A juíza conheceu de perto algumas dessas histórias. A mais marcante, conta, foi a de Valdelicia Fernandes, logo no primeiro dia do mutirão em Brasília, no Centro de Referência Especializado para a População em Situação de Rua (Centro POP), na Asa Sul.
A cozinheira cearense de 32 anos era uma das primeiras da fila. Mulher trans e analfabeta, ela está em situação de rua desde os 10, quando saiu da casa da família no interior. Estava ali para conquistar sua certidão — a primeira com o nome social escolhido. Diante das autoridades, sorriu para as fotos mostrando o documento. "Estou renascendo de novo", disse.
A história de Valdelícia se conecta com a do agricultor Manoel Mourão, no Macapá (AP), que não compartilha da mesma realidade nas ruas.
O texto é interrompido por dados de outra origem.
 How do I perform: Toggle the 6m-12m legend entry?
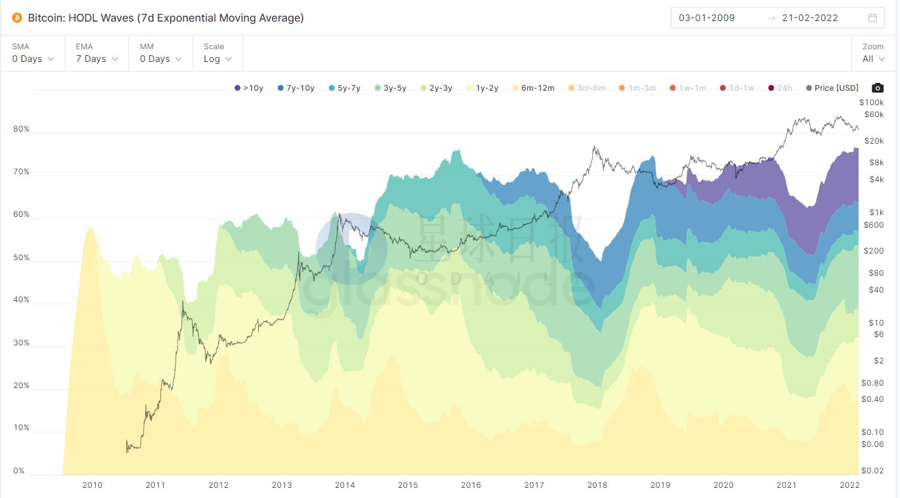(533, 88)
Mesmo assim, aos 71 anos de idade, ele obteve pela primeira vez sua certidão de nascimento — após passar a vida ouvindo que ele nunca tinha "existido de verdade". A história sensibilizou os servidores locais. Só agora, Manoel pode ter direito à aposentadoria e benefícios médicos do Estado.
Casos como este são chamados de "registro tardio". Para isso, deve ser comprovado o local e o dia do nascimento por meio de algum documento ou de testemunhas. "Muitas pessoas sequer sabem que existe essa possibilidade de você se registrar anos depois que nasceu", explica Caroline Tauk.
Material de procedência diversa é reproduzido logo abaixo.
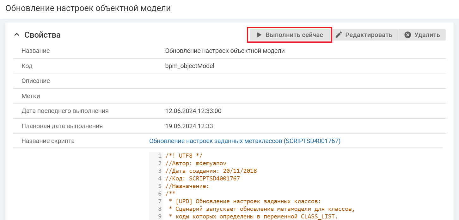Click the Название скрипта label
Viewport: 459px width, 220px height.
coord(48,141)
O primeiro "Registre-se" teve como foco a população em situação de rua e, por isso, aconteceu em pontos estratégicos, como o Centro Pop de Brasília e o Chá do Padre em São Paulo. "A gente sabe que se fosse feito nos tribunais a população não ia comparecer", observa a juíza. "O judiciário precisa estar perto das pessoas necessitadas."
Com muitos documentos a serem emitidos em todo o Brasil, o balanço do mutirão é ainda parcial, mas significativo: mais de 100 mil emissões de documentos, 15 mil apenas de certidões de nascimento. "São pessoas em situação de rua, mas também povos originários, ribeirinhos, egressos do cárcere", relata a juíza. "O que é muito básico para gente, para eles é um sonho."
O primeiro da fila em São Paulo concorda. Eurico quer, com os documentos novos, comprovar a terceira idade para conseguir uma moradia social na capital paulista. Por isso, guarda também, no meio do livro, os protocolos de retirada do novo RG e do Título de Eleitor. "Vou pegar essa semana e tomar mais cuidado. Sem isso, eu fico sem chão."